═════ RECORDS FOR THE TASK

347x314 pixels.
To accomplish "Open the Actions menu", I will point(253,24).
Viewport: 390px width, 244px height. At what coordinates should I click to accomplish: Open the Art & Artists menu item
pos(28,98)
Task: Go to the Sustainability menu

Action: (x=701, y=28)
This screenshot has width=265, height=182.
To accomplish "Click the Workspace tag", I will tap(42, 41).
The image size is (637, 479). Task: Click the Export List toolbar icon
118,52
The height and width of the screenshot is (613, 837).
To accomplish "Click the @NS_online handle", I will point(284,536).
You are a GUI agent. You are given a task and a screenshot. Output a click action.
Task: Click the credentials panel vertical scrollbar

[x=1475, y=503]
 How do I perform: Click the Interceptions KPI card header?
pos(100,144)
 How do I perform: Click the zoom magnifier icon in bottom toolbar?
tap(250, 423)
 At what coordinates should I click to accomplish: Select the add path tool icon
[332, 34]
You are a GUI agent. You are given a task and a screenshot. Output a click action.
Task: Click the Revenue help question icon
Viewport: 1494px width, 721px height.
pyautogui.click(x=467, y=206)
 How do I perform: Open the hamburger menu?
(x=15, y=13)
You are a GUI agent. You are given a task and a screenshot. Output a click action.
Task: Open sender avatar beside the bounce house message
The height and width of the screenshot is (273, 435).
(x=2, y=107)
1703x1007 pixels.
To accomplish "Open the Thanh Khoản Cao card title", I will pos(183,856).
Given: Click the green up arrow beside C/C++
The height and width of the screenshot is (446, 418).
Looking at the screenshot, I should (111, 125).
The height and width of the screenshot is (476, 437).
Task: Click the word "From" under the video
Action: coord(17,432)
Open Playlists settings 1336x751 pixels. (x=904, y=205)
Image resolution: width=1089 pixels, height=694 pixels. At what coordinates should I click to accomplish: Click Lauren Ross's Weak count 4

══════════

_WORK ORDER_
After locating the line with "Open Playlists settings" in the records above, please set down that line and all later ones exactly, and no other line.

_EXERCISE SOLUTION_
Open Playlists settings 1336x751 pixels. (x=904, y=205)
Image resolution: width=1089 pixels, height=694 pixels. At what coordinates should I click to accomplish: Click Lauren Ross's Weak count 4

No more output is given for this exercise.